High Availability and Failure Recovery
The measure of a distributed system is not how well that system runs under optimal conditions in the general case, but rather how that system performs in the face of failure. An architect must ask herself how well her system will perform in the face of node failure and how well that system will recover from failure. Failures happen with increasing frequency as the size of your system grows. Riak implements a number of technologies that when combined ensure Riak excels at failure recovery. These technologies provide a baseline set of features that allow Riak to quickly recover from failure scenarios with minimal operator intervention. Not only will these built-in recovery mechanisms maintain eventual consistency within the database but they will also maintain synchronicity with features such as Solr’s full text indexing and Multi Datacenter Replication.
Hinted Handoff ensures data is replicated an appropriate number of times in spite of failure by allowing a node to take over responsibility for a vnode and then return that data to its original “owner.” Handoff from one vnode to another can happen on a temporary (in the case of failure) or permanent (in the case of cluster resizing) basis. In both cases, Riak handles this automatically while the cluster remains available. Because Riak is able to dynamically allocate vnode assignments continuously, the cluster can absorb the loss of any physical node(s) for write operations and ensure availability of data as long as one vnode of any replica set is still accessible. This allows Riak to maintain availability when a node is removed from the cluster for any reason – whether scheduled or not. Ultimately, an unscheduled failure or a scheduled upgrade of Riak or the operating system results in the removal of a node from the cluster – Riak’s core architecture and capabilities accommodate this behavior with minimal operator intervention.
Read Repair is a mechanism triggered on a successful read of a value where all replicas may not agree on the value. There are two possibilities where this can happen: when one replica returns not found – meaning it doesn’t have a copy, and when one replica returns a value where the vector clocks is an ancestor of the successful read. When this situation occurs, Riak will force the errant nodes to update the object’s value based on the value of the successful read.
Finally, Active Anti Entropy corrects inconsistent data continuously in the background. Where Read Repair corrects data at read time, AAE corrects all data regardless of whether or not it is actively accessed by running a background process that continuously checks for inconsistencies. AAE uses Merkle Tree hash exchanges between vnodes to look for these inconsistencies. When a difference at the top of the tree is detected, Riak recursively checks the tree until it finds the exact values with a difference between vnodes and then sends the smallest amount of data necessary to regain equilibrium.
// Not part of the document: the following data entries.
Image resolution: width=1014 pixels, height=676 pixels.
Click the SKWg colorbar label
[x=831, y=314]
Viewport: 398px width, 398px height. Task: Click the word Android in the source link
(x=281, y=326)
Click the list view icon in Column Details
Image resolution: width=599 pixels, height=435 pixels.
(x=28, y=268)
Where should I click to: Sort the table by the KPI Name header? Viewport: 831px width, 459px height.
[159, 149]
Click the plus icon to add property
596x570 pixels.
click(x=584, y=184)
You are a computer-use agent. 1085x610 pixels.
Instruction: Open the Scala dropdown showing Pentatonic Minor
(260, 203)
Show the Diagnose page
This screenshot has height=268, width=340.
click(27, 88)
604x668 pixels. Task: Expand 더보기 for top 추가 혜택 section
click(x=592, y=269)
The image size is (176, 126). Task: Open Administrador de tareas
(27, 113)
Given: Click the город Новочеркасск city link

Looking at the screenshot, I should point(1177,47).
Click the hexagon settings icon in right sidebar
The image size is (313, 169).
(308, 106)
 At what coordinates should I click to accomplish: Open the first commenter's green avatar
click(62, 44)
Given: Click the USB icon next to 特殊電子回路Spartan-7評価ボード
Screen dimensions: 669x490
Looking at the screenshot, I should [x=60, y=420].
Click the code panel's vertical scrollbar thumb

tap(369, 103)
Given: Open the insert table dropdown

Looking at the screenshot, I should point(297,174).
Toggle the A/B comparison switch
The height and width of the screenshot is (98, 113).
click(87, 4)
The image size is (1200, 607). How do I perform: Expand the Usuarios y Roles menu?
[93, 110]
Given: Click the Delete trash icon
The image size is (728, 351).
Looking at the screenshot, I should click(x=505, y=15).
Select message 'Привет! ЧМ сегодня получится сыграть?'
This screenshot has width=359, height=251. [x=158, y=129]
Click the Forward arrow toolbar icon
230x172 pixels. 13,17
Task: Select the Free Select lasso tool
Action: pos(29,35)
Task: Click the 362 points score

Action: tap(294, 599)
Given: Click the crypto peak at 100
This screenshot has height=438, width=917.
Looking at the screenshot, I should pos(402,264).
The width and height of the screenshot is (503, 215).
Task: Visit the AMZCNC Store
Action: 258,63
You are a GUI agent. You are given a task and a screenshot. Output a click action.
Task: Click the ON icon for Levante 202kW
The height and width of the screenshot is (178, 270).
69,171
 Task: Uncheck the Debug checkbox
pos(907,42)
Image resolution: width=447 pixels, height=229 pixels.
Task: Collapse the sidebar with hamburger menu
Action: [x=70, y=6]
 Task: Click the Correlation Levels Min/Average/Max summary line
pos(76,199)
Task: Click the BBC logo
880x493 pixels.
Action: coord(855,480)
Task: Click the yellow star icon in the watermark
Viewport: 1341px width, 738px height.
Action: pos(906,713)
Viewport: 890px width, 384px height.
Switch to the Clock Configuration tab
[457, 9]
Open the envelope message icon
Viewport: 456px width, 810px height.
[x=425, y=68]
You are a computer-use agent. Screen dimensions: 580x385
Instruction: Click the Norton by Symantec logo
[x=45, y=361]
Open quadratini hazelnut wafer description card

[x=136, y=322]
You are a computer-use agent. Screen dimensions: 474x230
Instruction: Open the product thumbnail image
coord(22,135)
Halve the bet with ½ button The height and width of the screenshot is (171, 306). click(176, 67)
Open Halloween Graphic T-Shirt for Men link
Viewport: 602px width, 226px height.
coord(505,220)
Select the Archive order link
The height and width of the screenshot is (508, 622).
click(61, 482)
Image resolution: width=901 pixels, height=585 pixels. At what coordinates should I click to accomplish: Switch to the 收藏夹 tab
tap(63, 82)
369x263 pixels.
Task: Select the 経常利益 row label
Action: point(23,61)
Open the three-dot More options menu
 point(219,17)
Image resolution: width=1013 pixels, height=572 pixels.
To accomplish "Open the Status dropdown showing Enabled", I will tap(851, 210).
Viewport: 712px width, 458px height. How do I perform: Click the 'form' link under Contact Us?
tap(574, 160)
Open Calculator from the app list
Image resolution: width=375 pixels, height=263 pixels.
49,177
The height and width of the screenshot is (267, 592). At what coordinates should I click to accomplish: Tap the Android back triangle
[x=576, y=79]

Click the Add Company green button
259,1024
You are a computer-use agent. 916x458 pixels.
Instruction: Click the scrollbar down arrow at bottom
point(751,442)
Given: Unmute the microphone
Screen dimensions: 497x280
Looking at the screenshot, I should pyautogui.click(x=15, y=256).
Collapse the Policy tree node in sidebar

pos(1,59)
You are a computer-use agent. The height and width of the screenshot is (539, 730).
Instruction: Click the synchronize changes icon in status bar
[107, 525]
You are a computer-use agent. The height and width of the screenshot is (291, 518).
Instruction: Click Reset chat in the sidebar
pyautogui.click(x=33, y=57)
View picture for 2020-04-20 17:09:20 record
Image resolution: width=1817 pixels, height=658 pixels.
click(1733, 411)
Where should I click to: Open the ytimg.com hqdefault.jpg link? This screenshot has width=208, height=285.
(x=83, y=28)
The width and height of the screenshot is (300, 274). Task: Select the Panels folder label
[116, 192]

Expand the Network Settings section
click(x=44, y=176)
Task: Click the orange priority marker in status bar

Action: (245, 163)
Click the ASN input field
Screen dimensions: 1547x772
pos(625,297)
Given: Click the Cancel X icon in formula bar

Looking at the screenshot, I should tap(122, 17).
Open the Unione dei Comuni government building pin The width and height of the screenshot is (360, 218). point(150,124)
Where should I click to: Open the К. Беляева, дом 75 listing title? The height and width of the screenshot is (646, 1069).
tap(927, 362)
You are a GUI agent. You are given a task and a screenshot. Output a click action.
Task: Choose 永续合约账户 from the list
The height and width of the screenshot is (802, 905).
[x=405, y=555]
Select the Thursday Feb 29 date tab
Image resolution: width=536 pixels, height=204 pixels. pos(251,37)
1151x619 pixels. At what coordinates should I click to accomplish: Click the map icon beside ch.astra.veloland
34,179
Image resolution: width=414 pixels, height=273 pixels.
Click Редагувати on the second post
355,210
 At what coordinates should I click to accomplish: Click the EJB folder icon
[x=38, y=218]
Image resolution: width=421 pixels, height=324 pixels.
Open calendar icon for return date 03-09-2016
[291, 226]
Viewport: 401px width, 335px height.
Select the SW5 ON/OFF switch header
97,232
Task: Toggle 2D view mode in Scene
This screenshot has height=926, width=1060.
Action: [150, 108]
Architecture Makes a Difference
Riak’s core architecture and key technical features provide the building blocks valued in a highly distributed environment. Uniform data distribution, homogeneous nodes, hinted handoff, read repair and active anti entropy all play a role in providing the high availability, fault tolerance, predictable performance and operational simplicity developers and managers are looking for from their non-relational persisted data solutions.
We’ve seen Riak adopted across a wide variety of verticals and for a broad range of use cases. From gaming to retail to advertising to mobile, our customers begin by identifying a workload, or use case, where availability, scalability, and fault tolerance are critical. We then work closely with these customers to ensure Riak is an ideal fit for the architectural design and business requirements. This process often begins with a Tech Talk. Someone like me, working with you either onsite or remotely, to assess how Riak can help you solve your critical business requirements. You can sign up for a Tech Talk here.
March 26, 2014
Riak’s overarching design goal is simple: be maximally available. If your data center is on fire, Riak will be the last part of your stack to fail (and hopefully, you’ve purchased an enterprise license, so there’s another cluster in another data center ready to go at all times).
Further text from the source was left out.